Another winter onset. Another vehicular ban. Another logistics pause?

Delhi truck ban

As the mercury drops each year, Delhi’s Air Quality Index (AQI) shoots up – it’s definitely a direct inverse relation that the two share. Another winter tradition is Delhi government’s reshuffling of the traffic situation in the city, which includes prohibiting commercial vehicles from plying in the city. This year too, although post-Diwali AQI has been the best in years, it is still close to ‘severe’ and choking the city.
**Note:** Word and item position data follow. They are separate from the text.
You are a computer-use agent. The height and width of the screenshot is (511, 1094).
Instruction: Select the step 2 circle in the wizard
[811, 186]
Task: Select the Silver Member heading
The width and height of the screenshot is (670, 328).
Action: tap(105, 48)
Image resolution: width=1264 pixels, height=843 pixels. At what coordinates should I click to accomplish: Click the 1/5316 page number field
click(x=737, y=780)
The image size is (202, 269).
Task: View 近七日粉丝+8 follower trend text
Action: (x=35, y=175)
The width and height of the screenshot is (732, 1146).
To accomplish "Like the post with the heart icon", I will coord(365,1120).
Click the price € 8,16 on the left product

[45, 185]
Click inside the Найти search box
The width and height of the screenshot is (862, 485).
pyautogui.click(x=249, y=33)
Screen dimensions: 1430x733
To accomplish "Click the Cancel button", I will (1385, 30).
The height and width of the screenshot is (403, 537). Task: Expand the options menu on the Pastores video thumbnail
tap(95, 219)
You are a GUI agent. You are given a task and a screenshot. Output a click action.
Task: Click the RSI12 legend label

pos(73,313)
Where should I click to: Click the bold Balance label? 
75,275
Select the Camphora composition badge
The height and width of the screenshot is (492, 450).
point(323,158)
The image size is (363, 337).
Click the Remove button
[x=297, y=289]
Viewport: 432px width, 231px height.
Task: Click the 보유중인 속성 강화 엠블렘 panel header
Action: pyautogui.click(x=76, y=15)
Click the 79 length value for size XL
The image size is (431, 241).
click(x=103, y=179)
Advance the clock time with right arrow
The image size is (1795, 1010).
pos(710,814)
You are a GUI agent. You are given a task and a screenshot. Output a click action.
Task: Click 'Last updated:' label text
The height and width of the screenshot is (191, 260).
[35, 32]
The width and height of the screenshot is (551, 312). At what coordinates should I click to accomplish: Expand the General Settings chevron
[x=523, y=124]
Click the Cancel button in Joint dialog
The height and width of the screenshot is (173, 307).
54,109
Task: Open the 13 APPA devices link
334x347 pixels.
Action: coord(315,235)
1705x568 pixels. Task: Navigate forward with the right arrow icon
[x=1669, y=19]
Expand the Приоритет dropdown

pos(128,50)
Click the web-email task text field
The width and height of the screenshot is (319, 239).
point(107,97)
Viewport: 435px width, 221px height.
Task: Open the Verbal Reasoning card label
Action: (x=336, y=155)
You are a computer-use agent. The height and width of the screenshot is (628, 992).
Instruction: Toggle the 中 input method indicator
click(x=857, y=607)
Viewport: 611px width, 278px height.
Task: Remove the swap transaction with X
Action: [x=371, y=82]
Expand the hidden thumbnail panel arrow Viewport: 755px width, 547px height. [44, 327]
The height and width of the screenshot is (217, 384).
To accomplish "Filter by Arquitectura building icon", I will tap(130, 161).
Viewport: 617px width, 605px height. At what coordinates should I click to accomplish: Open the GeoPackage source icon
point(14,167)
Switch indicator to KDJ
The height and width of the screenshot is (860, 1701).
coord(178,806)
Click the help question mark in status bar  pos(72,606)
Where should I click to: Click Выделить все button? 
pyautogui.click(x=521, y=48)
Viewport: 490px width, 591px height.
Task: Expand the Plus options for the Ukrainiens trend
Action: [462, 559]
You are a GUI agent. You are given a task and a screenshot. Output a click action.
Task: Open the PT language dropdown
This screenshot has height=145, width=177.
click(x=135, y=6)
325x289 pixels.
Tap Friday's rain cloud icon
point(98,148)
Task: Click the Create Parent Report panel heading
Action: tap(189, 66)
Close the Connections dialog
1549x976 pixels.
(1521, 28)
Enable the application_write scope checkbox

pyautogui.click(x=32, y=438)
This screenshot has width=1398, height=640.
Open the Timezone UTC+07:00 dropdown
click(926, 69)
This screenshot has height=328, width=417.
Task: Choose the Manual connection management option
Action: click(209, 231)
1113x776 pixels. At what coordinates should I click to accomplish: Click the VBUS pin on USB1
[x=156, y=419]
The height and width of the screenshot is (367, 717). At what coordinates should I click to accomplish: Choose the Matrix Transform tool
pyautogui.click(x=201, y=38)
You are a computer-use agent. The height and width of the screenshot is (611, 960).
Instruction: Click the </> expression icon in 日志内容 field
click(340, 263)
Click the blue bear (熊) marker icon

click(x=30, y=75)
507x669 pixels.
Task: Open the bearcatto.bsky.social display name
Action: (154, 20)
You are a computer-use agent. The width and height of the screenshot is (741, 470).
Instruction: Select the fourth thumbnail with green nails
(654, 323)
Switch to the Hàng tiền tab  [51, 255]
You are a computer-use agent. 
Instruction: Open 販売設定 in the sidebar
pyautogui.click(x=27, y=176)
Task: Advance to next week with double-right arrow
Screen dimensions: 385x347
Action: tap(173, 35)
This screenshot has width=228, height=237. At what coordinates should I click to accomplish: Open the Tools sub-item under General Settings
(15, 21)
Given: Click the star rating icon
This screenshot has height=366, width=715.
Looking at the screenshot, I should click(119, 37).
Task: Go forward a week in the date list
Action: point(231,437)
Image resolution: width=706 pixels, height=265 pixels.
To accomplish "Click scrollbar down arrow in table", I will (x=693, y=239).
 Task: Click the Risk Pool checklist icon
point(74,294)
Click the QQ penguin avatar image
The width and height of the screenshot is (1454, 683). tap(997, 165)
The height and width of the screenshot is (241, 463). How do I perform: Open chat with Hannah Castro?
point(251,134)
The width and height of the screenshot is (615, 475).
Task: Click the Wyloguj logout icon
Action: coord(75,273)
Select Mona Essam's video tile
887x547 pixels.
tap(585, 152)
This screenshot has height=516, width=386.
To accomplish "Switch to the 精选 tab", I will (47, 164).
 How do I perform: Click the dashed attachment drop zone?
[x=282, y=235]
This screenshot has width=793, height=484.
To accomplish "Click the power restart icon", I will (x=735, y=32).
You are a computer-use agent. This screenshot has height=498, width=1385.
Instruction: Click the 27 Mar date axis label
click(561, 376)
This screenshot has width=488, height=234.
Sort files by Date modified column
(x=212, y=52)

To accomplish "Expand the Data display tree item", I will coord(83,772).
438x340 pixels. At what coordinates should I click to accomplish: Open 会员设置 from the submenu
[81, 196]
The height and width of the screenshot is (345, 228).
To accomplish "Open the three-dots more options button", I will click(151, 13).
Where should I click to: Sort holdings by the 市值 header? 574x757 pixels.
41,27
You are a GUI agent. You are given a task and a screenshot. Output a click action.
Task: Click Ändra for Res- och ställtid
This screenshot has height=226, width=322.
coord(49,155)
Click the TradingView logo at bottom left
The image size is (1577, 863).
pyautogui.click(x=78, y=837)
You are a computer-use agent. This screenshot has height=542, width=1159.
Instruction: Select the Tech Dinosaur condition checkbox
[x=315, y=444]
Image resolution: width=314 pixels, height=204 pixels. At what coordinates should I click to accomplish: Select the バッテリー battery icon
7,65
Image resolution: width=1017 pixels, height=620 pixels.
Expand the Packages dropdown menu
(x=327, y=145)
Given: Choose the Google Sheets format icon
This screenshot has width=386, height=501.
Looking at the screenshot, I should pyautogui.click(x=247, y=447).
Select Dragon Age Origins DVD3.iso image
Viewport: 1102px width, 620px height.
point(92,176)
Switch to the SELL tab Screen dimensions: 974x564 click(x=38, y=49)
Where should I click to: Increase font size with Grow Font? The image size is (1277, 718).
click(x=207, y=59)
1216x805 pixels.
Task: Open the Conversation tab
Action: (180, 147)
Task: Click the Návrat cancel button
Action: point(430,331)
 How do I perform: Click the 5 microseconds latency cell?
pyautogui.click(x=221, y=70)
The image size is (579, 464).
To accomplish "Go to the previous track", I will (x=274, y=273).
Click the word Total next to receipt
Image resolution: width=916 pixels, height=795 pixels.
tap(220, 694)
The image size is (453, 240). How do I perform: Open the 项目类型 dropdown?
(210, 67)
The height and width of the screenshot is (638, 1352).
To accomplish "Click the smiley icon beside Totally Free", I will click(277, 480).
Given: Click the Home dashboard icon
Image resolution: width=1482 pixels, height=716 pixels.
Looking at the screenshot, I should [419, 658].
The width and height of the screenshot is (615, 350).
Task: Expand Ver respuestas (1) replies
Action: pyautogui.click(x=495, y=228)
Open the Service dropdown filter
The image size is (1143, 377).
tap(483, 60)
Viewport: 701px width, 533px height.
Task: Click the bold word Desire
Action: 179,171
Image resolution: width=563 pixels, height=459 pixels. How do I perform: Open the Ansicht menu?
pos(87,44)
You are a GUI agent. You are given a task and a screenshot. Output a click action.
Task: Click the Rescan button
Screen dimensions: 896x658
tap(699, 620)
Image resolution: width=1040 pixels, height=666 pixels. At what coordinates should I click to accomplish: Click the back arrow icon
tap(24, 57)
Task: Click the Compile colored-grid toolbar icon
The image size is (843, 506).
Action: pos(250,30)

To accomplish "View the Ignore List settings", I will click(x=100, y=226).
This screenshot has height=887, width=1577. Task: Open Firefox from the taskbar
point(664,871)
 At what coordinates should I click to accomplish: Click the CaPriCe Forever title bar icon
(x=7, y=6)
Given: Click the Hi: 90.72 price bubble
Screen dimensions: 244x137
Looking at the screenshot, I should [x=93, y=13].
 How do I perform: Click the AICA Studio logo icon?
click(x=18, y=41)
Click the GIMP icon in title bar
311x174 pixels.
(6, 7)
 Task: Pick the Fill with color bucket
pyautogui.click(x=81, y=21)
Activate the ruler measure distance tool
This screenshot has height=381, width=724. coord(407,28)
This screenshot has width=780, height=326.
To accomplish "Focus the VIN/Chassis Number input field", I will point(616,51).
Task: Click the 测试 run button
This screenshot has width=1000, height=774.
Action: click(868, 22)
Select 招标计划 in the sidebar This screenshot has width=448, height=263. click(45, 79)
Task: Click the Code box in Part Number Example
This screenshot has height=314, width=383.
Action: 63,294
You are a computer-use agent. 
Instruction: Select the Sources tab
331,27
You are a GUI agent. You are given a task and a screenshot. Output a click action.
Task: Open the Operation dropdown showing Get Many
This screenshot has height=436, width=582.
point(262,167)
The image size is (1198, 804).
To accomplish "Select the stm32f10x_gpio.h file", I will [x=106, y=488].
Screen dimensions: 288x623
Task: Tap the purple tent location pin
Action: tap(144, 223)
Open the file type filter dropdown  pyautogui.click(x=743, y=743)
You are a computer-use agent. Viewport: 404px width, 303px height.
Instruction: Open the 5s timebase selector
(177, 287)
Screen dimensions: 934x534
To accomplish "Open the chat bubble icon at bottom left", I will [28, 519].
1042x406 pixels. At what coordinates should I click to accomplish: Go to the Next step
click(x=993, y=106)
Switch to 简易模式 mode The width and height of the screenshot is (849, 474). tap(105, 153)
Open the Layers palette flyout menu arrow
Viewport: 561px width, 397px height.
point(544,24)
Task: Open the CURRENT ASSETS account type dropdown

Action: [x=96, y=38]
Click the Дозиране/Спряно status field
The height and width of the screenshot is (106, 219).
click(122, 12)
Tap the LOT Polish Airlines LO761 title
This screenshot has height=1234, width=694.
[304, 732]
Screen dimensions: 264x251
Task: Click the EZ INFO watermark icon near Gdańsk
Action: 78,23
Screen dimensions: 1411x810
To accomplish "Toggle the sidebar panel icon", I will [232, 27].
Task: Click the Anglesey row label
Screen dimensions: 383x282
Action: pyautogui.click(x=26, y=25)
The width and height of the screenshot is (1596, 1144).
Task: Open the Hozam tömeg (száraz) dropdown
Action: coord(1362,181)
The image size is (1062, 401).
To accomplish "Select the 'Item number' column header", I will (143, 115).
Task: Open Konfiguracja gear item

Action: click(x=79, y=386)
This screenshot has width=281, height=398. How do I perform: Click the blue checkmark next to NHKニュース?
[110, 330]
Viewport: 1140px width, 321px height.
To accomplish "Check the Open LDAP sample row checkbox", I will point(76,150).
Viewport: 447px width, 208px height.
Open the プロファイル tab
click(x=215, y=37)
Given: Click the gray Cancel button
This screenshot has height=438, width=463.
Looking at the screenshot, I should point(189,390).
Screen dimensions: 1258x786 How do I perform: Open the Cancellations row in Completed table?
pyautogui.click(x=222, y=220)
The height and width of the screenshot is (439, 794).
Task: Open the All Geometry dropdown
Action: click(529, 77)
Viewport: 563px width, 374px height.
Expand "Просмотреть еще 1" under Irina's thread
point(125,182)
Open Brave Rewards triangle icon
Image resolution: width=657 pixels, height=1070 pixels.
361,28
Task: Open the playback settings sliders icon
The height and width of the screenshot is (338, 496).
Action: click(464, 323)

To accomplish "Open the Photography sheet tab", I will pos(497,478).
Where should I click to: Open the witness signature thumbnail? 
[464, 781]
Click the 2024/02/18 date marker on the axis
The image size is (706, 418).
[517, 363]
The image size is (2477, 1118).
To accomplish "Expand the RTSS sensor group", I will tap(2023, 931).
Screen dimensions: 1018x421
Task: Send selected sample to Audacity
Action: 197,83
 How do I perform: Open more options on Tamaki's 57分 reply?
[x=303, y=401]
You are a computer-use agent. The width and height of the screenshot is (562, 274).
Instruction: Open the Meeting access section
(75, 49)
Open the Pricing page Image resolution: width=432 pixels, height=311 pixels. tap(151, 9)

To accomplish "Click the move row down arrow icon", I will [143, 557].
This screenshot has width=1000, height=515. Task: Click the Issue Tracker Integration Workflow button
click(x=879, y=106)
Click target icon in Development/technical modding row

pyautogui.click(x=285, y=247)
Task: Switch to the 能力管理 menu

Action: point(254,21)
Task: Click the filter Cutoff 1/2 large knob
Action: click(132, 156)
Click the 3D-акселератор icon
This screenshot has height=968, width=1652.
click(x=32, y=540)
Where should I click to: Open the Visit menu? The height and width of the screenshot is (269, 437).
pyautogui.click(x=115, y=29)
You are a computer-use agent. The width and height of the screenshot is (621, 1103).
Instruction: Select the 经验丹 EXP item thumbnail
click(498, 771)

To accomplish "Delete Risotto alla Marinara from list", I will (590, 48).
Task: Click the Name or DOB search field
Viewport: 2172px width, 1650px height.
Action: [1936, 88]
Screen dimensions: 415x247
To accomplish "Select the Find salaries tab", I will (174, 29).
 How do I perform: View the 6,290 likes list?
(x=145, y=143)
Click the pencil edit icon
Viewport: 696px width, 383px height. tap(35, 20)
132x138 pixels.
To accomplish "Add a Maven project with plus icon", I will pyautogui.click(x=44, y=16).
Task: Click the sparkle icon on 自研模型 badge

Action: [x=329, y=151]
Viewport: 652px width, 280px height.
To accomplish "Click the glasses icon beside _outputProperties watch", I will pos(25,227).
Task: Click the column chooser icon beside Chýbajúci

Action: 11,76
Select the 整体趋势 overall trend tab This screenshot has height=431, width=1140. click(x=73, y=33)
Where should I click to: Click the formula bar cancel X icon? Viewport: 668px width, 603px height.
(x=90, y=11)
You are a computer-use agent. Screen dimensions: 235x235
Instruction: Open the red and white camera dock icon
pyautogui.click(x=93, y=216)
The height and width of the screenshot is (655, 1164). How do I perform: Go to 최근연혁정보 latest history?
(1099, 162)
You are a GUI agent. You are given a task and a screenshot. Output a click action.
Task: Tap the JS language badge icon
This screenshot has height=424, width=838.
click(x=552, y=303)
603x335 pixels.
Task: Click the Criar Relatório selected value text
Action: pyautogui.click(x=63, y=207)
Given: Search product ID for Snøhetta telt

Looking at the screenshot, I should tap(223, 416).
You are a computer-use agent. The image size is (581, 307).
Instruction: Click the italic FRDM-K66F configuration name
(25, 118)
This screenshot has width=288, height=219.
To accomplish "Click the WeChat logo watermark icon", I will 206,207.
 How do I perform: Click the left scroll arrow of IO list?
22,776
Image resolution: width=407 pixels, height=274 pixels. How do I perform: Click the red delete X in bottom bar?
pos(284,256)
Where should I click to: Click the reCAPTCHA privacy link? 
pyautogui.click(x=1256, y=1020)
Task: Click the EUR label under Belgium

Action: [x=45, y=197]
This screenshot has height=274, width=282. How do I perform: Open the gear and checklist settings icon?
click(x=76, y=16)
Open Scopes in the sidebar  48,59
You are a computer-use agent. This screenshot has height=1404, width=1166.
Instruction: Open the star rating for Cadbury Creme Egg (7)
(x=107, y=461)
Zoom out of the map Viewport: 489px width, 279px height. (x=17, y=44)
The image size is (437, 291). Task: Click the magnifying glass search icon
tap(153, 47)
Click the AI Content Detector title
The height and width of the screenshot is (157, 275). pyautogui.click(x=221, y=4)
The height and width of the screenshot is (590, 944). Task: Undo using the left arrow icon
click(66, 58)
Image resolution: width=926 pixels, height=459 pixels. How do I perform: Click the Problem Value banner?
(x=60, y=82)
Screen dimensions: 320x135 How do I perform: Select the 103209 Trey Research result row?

On Friday, as the Capital’s AQI breached 450, the state government banned the entry of all commercial vehicles that run on diesel, barring those carrying essential goods, those that run on CNG, and electric trucks. Under this, Stage IV of the Graded Response Action Plan (GRAP) was enforced by the Commission for Air Quality Management (CAQM) in the National Capital Region (NCR) and adjoining areas.

Furthermore, Delhi-registered diesel-operated Medium Goods Vehicles (MGV) and Heavy Goods Vehicles (HGV) also will not be allowed to ply in Delhi apart from the aforesaid exceptions. The order issued by Delhi Transport Department also states that the BS-III Petrol and BS-IV Diesel Light Motor Vehicle (LMVs) – 4 wheelers will be banned from plying in the areas under the jurisdiction of the NCT of Delhi.

With diesel MGV and HGV four-wheelers restricted from accessing the city, it is sure to have an impact on freight movement. However, the gravity of such an impact is still to be seen, considering that Delhi is one of the busiest commercial hubs in mainland. There’s also a fact that with such vehicular bans becoming a sort of trend for each winter onset, shippers/LSPs/truckers may just have already prepared themselves for it and made alternate arrangements. The temporary ban may not create a gaping hole in the logistics pathway, but is sure to create some speed-bumps.

Though there has been a large fleet of CNG, and now Electric, vehicles plying in an around the city, but the trucking industry still heavily relies on diesel run vehicles. The standing time of such vehicles adds on the idle capacity, which ultimately leads to time and cost overruns.